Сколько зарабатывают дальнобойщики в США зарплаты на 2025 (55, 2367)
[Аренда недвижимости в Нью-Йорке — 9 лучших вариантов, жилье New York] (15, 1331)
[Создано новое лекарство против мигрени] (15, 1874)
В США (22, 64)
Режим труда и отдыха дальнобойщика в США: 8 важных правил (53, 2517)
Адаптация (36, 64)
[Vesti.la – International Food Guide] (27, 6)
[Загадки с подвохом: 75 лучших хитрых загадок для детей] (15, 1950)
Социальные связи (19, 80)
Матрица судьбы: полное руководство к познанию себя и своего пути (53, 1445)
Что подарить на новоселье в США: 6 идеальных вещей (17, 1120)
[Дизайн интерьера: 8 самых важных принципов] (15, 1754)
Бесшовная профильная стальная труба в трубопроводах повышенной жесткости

########################################

## [EXERCISE GOAL]
Reproduce the material while keeping each line exactly as it was written.

## [RESPONSE FOR THIS EXERCISE]
Сколько зарабатывают дальнобойщики в США зарплаты на 2025 (55, 2367)
[Аренда недвижимости в Нью-Йорке — 9 лучших вариантов, жилье New York] (15, 1331)
[Создано новое лекарство против мигрени] (15, 1874)
В США (22, 64)
Режим труда и отдыха дальнобойщика в США: 8 важных правил (53, 2517)
Адаптация (36, 64)
[Vesti.la – International Food Guide] (27, 6)
[Загадки с подвохом: 75 лучших хитрых загадок для детей] (15, 1950)
Социальные связи (19, 80)
Матрица судьбы: полное руководство к познанию себя и своего пути (53, 1445)
Что подарить на новоселье в США: 6 идеальных вещей (17, 1120)
[Дизайн интерьера: 8 самых важных принципов] (15, 1754)
Бесшовная профильная стальная труба в трубопроводах повышенной жесткости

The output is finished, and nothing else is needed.